Mrs. McDermott had reached Pincote, and she did not fail to let every one know it. As the Squire had predicted, the moment she had taken off her waterproof, and changed her boots, she marched straight into the library, and asked for her money. It was with a feeling of profound satisfaction that her brother unlocked his bureau, and handed her a roll of notes representing five thousand seven hundred and fifty pounds. She counted the notes over twice, slowly and carefully.
"What are the seven hundred and fifty pounds for?" she asked.
"Interest for three years at five per cent. per annum."
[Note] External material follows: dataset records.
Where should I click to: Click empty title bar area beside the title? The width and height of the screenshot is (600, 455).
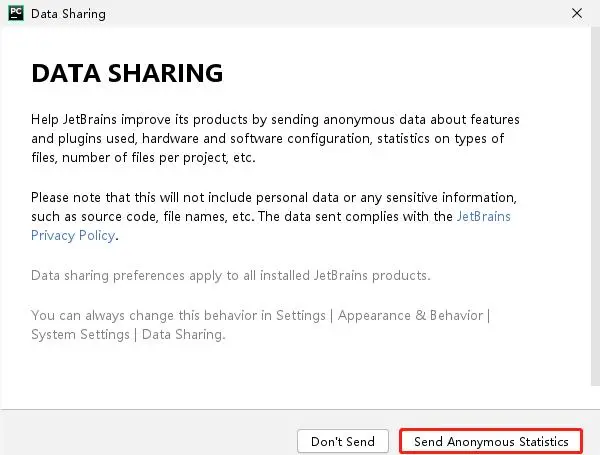[337, 14]
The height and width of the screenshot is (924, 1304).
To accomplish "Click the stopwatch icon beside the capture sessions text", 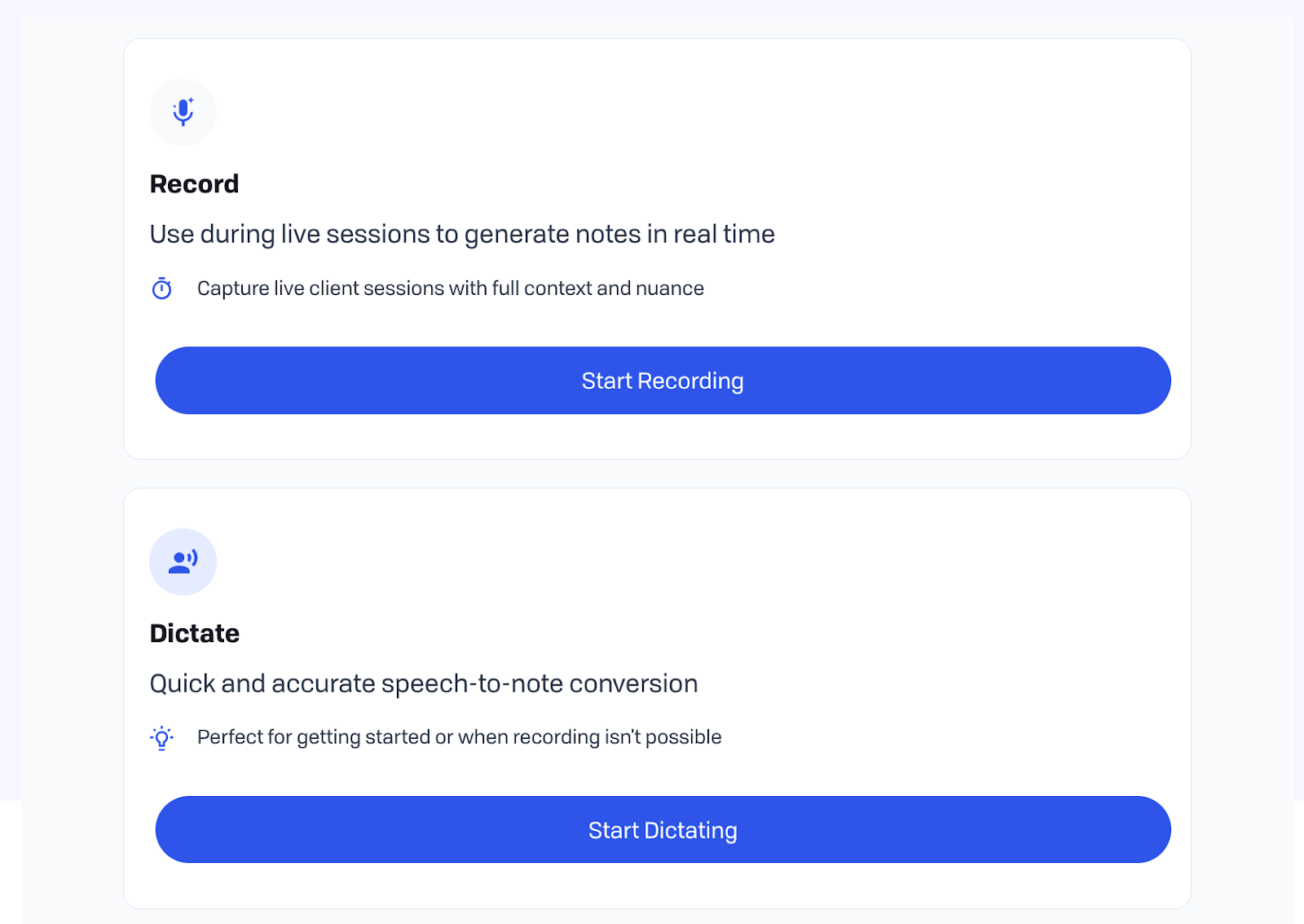I will 163,288.
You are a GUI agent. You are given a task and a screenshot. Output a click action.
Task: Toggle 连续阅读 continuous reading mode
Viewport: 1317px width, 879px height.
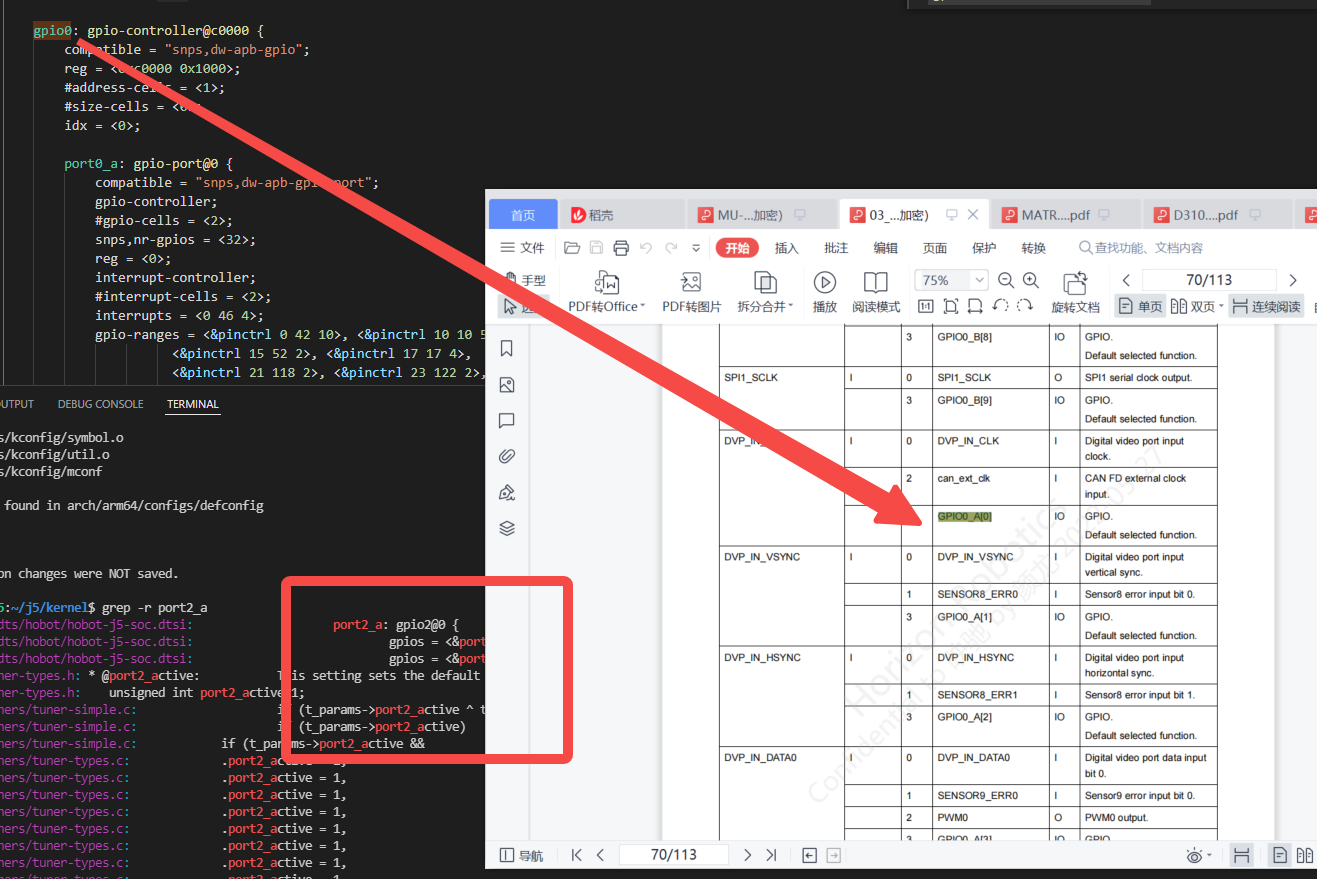point(1266,307)
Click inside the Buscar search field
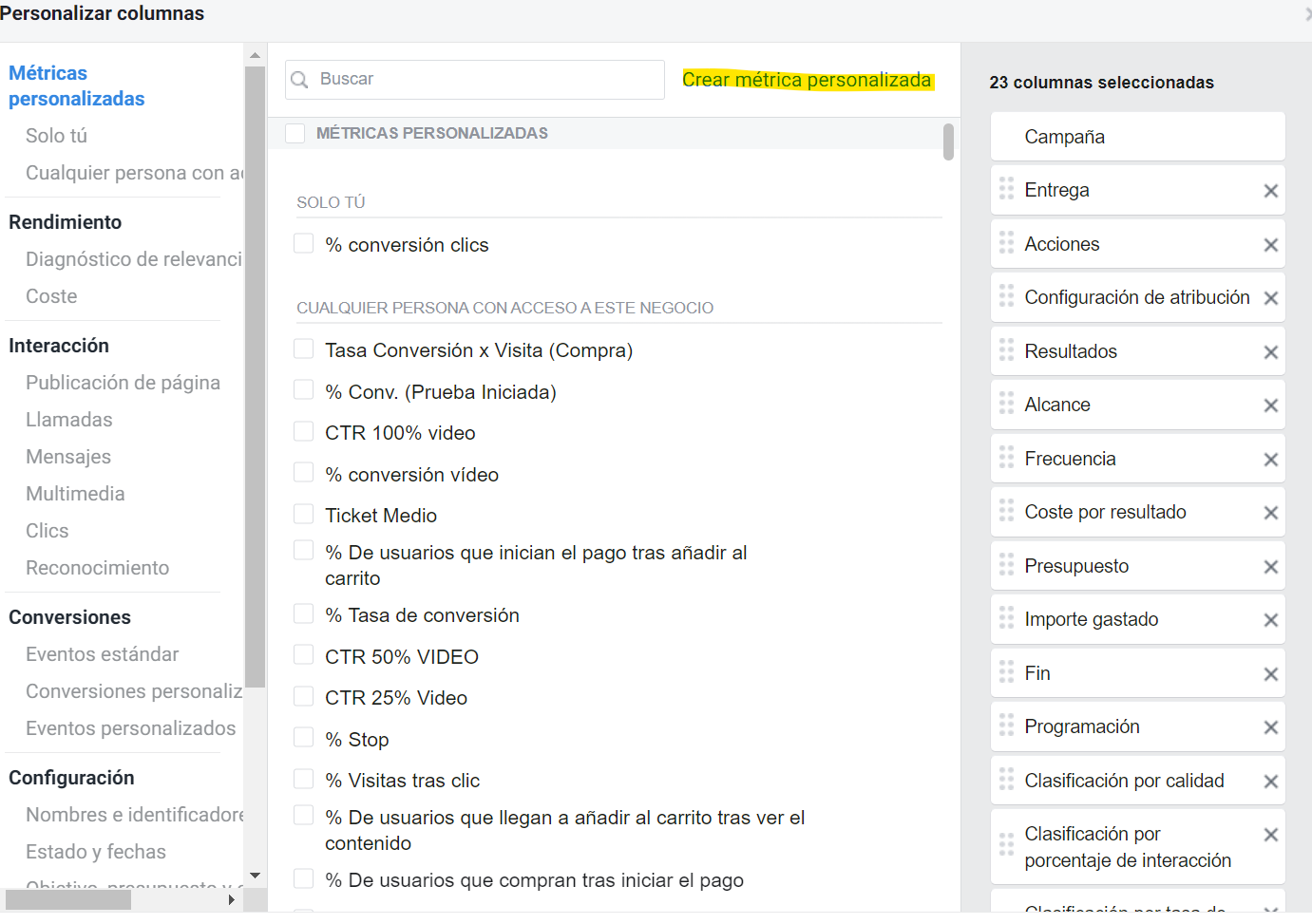This screenshot has height=924, width=1312. coord(475,79)
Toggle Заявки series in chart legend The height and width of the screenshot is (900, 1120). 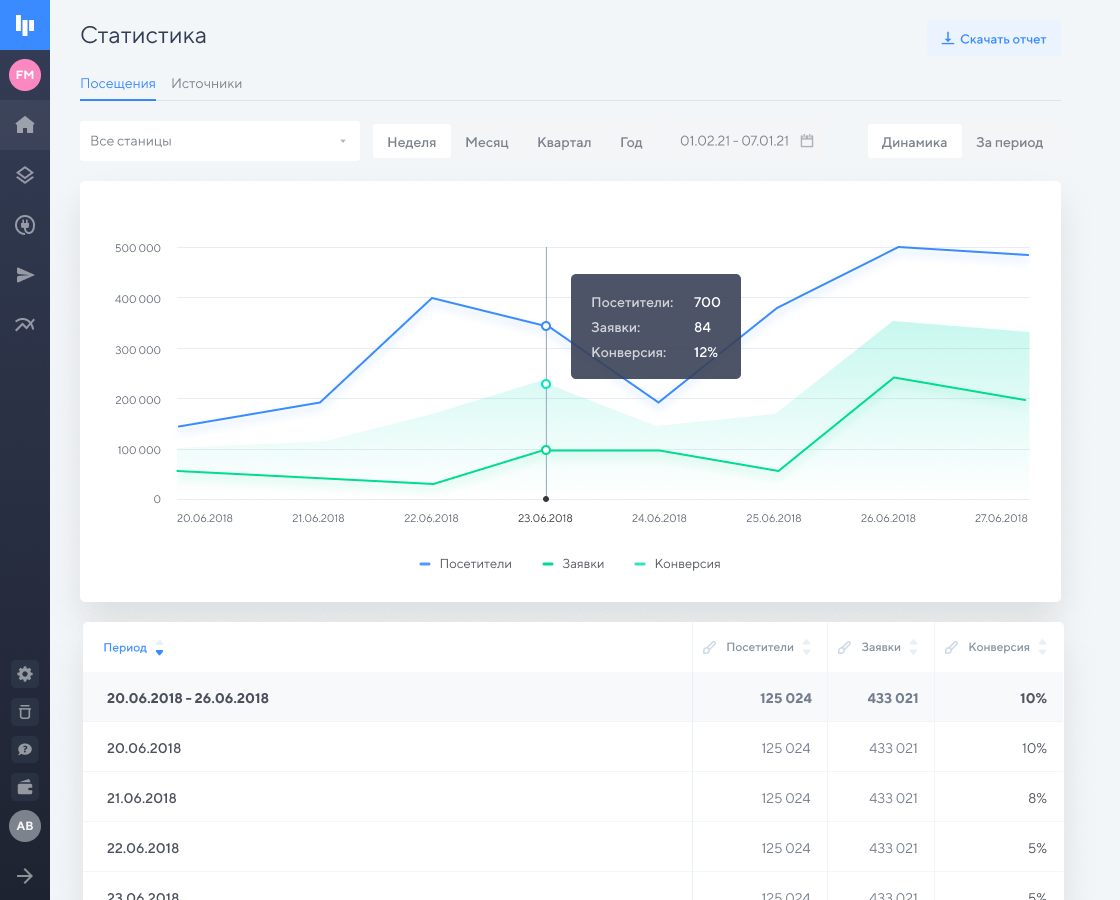coord(573,564)
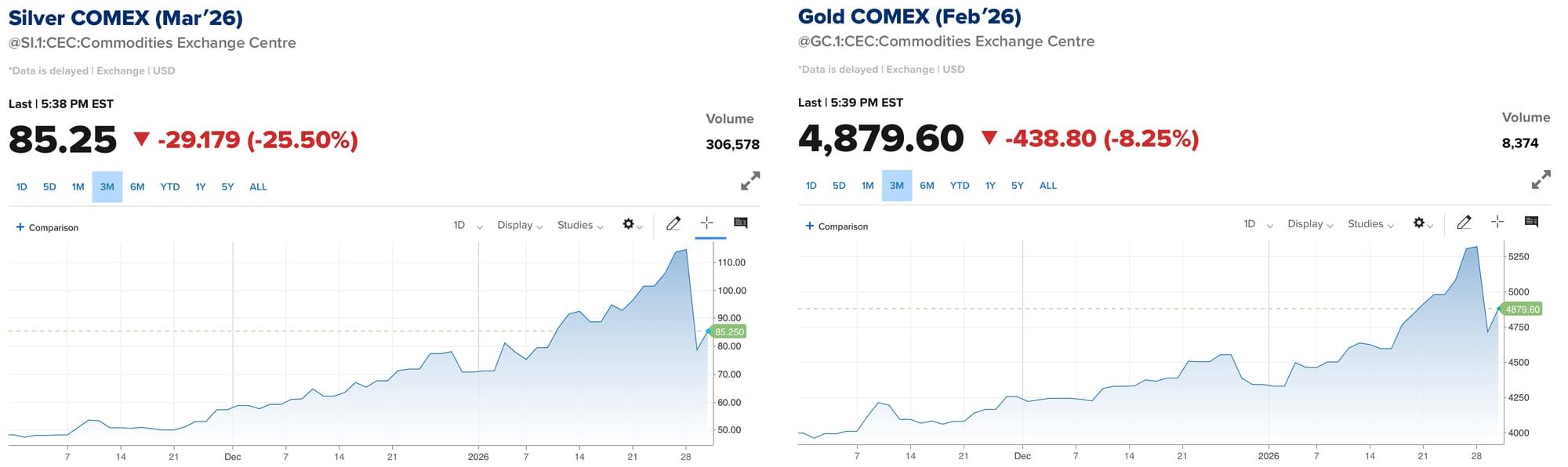This screenshot has width=1568, height=467.
Task: Click the 85.250 price marker on Silver axis
Action: coord(729,331)

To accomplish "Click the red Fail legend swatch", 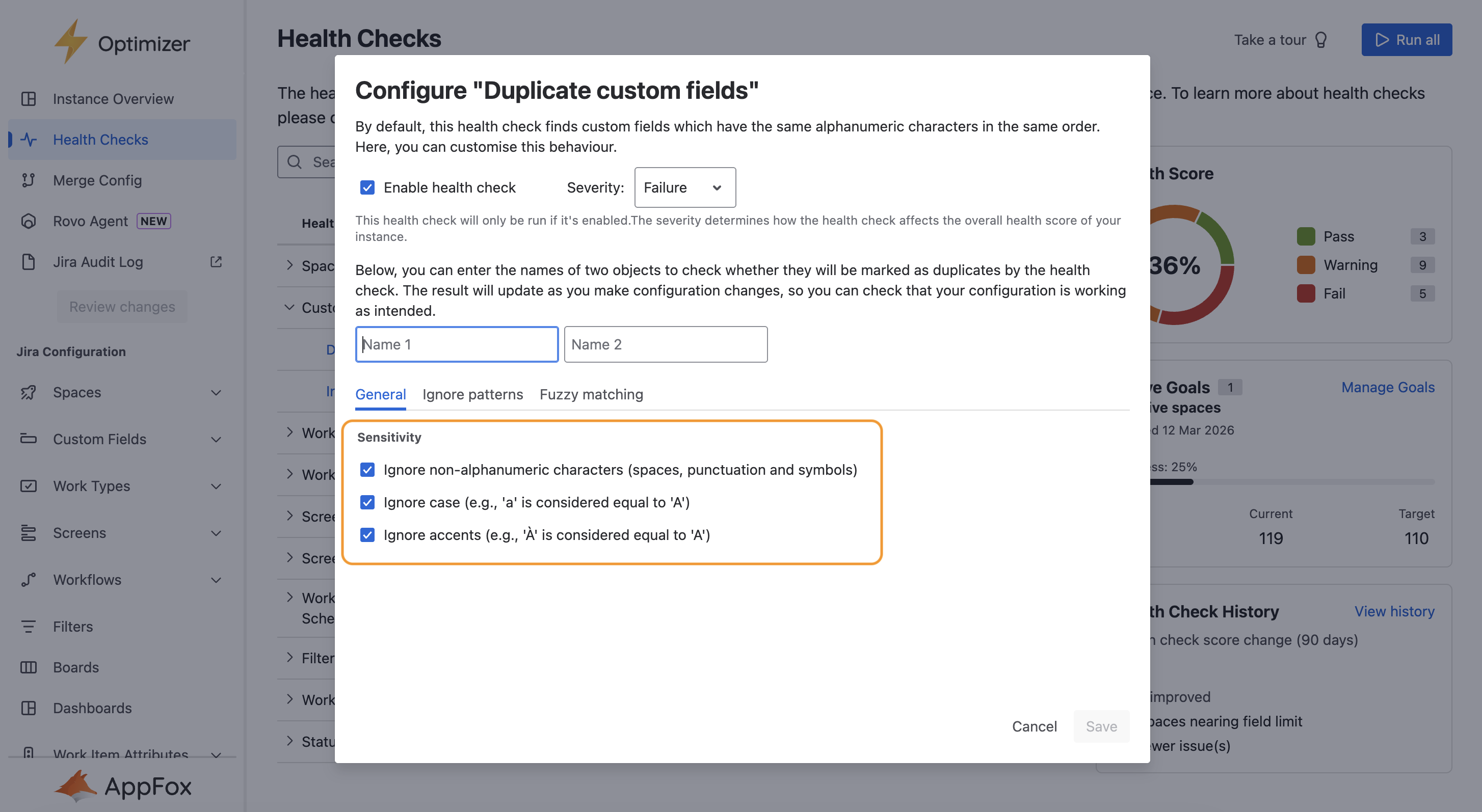I will (1305, 293).
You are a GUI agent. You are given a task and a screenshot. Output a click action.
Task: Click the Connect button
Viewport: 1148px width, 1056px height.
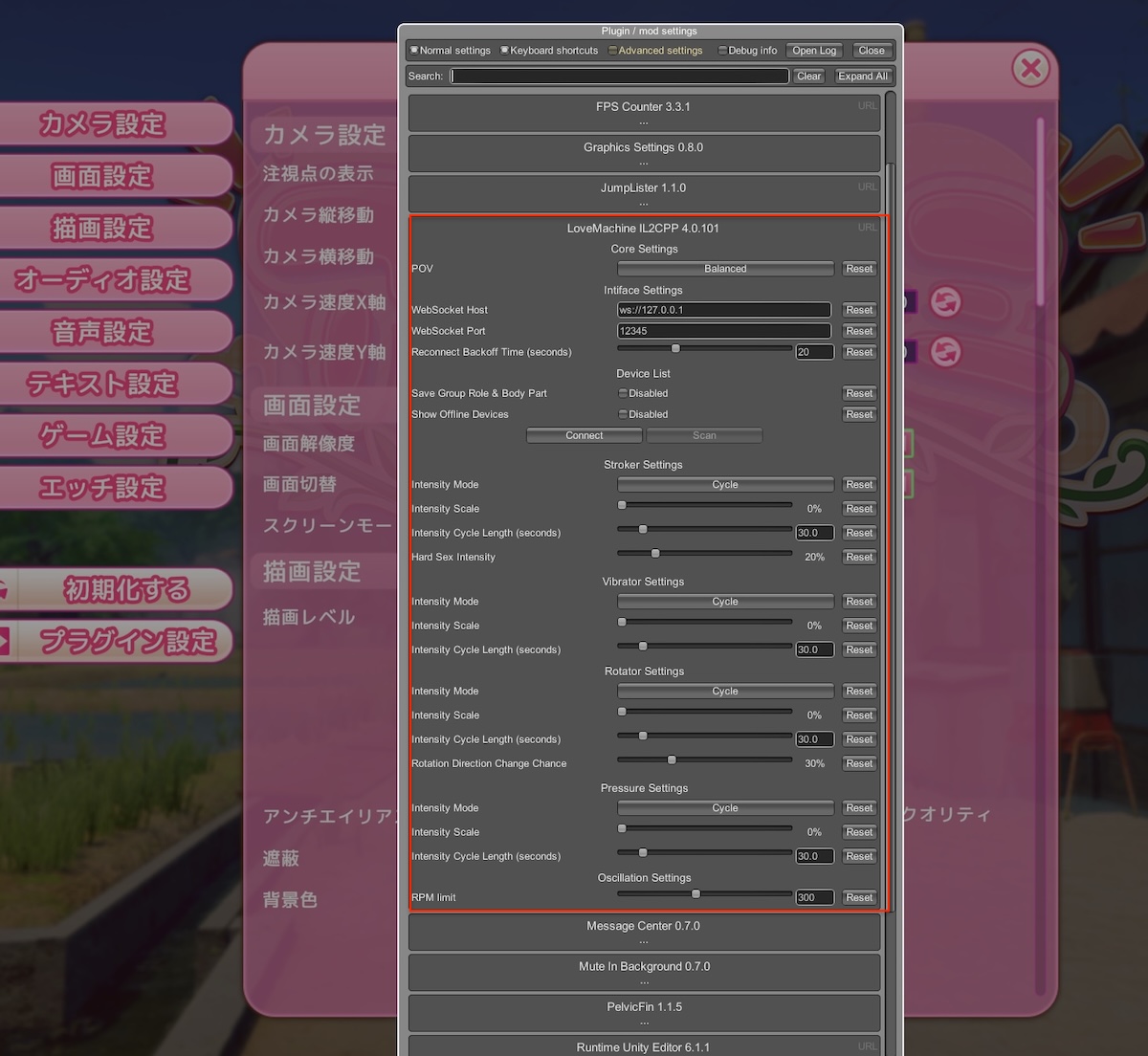pyautogui.click(x=584, y=435)
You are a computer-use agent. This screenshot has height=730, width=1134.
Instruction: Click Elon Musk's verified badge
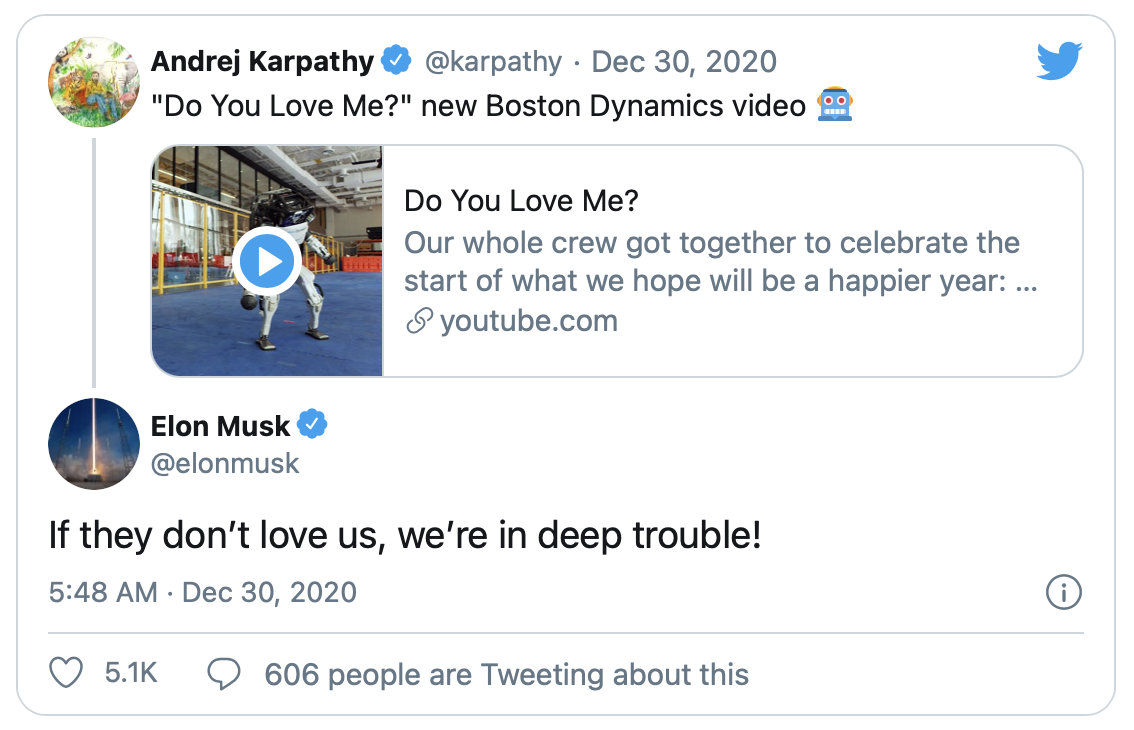click(x=313, y=426)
"I thought you would have got me seven per cent. at the least," she said ungraciously. "My man of business tells me that seven is quite a common thing nowadays. He says that he can get me nine or ten per cent. on real property, without any difficulty."
"I should advise you to be careful what you are about," said the Squire, gravely. "Big profits, big risks; little profits, little risks."
"I know perfectly well what I\'m doing," said Mrs. McDermott, with a toss of her antiquated curls. "It\'s you slow, sleepy, country folks, who crawl behind the times, and miss half the golden chances that come to people who keep their eyes wide open."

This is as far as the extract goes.